Рота выстроилась на дороге. Старший лейтенант Копылов, гулко звеня сапогами, подошел к Солнцеву и доложил:
— Товарищ гвардии майор, представляю роту для проверки физподготовки! В строю…
Солнцев махнул рукой, скомандовал «Вольно» и, подозвав к себе офицеров, что-то зашептал им. Шепот его был слышен в самых дальних рядах.
Солдаты тоже шептались.
— Слушай, Игорь. — озабоченно вопрошал Костров, делая вид, что не замечает стоявшего за его спиной Дойникова, — ты не знаешь, почему старшина сегодня утром расшумелся?
— Когда? — удивился Сосновский.
— Ну, перед столовой. Кричал: «Я этому Дойникову покажу! Я его научу! Он у меня на губе посидит!» Чего это он?
— Когда это было? — Побледневший Дойников даже нарушил строй, подавшись всем телом вперед. — Так и сказал насчет губы? Я же ничего… А что старшина говорил?..

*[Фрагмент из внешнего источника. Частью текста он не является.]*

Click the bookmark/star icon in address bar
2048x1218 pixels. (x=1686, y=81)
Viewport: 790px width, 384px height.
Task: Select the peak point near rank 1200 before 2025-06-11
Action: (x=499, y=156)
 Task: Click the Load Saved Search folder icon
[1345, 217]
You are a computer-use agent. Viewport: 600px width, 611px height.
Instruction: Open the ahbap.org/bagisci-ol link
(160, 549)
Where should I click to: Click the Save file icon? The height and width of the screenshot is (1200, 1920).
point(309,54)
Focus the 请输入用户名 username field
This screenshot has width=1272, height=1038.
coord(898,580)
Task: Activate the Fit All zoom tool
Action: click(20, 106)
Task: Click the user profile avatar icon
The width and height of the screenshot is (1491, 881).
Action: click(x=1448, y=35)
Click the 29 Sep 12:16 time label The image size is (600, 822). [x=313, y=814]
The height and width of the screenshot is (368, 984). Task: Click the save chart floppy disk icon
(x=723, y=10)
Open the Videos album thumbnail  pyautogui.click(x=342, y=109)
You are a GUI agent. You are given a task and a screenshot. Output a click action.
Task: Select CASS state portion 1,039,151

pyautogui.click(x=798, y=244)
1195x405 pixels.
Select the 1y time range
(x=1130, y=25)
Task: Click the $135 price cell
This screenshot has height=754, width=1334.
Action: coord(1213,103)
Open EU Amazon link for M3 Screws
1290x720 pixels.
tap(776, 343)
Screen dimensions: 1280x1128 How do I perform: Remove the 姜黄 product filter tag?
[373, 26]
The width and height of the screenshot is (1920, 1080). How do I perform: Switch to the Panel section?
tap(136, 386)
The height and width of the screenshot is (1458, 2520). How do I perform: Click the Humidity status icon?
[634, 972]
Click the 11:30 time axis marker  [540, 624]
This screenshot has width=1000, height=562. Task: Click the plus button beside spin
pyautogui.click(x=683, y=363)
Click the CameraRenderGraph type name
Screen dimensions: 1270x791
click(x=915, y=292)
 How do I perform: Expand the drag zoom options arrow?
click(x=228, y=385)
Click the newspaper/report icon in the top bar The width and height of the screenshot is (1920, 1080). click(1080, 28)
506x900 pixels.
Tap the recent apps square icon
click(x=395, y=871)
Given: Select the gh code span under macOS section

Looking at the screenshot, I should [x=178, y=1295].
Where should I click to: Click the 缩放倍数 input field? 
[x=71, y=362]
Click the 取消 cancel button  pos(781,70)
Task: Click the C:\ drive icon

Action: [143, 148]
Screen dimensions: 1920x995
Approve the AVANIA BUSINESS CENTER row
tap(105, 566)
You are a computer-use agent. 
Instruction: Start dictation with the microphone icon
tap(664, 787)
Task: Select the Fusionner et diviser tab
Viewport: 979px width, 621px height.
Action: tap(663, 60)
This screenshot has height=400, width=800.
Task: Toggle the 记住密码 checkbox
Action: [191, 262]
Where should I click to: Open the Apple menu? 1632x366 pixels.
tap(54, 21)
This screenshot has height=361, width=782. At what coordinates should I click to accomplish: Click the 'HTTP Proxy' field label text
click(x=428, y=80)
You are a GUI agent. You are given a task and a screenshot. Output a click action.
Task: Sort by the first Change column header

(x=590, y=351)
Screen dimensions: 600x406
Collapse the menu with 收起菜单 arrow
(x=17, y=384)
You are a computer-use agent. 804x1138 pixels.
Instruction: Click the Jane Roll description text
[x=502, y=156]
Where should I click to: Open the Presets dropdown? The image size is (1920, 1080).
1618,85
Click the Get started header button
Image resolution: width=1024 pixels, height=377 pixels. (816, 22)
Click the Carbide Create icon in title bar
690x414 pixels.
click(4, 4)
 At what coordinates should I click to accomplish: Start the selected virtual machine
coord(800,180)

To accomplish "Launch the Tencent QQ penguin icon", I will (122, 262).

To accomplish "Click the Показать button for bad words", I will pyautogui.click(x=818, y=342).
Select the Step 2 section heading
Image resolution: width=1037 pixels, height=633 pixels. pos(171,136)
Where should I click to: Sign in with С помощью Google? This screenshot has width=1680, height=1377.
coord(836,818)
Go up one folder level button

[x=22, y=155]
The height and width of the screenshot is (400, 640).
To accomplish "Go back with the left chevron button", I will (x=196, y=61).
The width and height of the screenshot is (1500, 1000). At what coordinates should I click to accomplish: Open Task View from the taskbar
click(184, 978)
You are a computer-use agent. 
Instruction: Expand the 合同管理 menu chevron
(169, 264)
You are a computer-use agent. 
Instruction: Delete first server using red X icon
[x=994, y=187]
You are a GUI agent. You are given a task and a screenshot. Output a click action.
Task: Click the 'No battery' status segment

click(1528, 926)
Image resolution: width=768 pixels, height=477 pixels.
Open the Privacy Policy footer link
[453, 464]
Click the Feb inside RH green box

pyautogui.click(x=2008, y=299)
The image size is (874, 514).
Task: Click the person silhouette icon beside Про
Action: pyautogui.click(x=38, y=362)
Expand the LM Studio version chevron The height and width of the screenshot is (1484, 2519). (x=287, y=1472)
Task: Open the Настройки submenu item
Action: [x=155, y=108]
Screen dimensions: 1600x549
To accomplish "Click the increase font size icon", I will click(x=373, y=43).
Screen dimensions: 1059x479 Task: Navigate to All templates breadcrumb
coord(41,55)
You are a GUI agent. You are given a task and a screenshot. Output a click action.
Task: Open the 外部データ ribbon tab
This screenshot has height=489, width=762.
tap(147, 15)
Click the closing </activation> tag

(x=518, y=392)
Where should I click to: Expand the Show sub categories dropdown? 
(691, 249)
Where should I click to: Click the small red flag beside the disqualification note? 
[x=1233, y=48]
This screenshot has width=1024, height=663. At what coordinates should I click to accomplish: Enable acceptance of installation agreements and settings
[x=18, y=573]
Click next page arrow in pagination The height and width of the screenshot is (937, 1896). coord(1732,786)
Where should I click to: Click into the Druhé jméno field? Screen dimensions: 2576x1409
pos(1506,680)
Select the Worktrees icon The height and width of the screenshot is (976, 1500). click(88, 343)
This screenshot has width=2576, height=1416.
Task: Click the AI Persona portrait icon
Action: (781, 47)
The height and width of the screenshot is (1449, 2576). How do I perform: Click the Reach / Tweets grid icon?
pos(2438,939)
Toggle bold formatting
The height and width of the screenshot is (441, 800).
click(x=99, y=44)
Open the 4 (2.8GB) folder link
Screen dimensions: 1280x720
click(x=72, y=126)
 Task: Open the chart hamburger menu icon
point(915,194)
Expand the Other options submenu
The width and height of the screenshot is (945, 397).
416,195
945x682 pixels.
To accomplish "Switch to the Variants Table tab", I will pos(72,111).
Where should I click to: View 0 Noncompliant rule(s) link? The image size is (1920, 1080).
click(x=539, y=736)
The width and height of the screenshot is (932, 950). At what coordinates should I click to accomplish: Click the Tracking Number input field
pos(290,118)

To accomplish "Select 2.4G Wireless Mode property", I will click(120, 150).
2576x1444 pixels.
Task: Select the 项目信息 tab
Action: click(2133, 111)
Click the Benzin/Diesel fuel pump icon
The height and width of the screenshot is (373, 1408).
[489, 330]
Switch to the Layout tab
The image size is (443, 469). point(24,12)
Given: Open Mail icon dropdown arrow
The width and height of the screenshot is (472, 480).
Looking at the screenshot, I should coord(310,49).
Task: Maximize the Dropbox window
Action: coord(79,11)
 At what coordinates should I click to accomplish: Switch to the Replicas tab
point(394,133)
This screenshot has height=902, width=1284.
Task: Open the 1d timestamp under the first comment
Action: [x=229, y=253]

— Уж не помню, да ты не обращай внимания… — Костров изобразил смущение, — знаешь старшину…
— Погоди. Костер… — Дойников совсем расстроился, ямочки на его щеках обмелели. — Это когда я в столовую ушел, да? А почему?..
— Вот черт дернул меня за язык! — досадовал Костров. — Не видел, что ты рядом стоишь. Плюнь ты…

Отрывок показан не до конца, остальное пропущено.